**What to produce**
Would you transcribe word for word every line from the one containing "The width and height of the screenshot is (1024, 669)." to the end of the data, both ends included, and leave out the rest?

Stored data entries
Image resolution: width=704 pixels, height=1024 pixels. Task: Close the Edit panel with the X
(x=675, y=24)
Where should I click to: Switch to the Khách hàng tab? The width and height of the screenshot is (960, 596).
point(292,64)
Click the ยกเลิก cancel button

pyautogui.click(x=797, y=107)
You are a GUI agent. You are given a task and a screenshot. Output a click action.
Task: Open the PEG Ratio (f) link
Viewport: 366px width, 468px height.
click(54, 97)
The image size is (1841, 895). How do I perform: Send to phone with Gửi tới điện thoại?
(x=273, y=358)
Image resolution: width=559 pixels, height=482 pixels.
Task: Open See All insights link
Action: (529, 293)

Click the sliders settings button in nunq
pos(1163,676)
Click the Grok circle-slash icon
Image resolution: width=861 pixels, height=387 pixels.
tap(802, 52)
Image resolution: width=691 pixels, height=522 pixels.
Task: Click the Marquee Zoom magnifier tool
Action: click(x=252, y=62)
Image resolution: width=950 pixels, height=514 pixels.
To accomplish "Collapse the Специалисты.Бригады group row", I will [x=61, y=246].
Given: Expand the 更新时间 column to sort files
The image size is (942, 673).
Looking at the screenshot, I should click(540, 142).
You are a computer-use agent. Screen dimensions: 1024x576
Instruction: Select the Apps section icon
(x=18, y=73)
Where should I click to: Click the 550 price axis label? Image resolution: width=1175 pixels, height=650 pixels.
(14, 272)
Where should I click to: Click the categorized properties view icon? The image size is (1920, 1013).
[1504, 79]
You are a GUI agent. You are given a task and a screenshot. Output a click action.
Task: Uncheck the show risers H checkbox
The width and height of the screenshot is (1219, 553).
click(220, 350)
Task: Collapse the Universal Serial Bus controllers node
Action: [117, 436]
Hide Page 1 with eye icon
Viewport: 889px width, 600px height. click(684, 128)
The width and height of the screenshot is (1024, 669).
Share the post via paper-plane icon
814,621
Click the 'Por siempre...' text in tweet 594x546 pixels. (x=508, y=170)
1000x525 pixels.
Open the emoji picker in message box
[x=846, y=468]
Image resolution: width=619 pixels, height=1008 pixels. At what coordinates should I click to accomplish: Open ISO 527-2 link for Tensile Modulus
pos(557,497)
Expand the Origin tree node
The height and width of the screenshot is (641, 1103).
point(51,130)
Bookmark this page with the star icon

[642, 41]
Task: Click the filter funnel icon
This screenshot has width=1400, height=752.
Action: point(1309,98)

**Exercise result**
The width and height of the screenshot is (1024, 669).
Share the post via paper-plane icon
814,621
Click the 'Por siempre...' text in tweet 594x546 pixels. (x=508, y=170)
1000x525 pixels.
Open the emoji picker in message box
[x=846, y=468]
Image resolution: width=619 pixels, height=1008 pixels. At what coordinates should I click to accomplish: Open ISO 527-2 link for Tensile Modulus
pos(557,497)
Expand the Origin tree node
The height and width of the screenshot is (641, 1103).
point(51,130)
Bookmark this page with the star icon

[642, 41]
Task: Click the filter funnel icon
This screenshot has width=1400, height=752.
Action: point(1309,98)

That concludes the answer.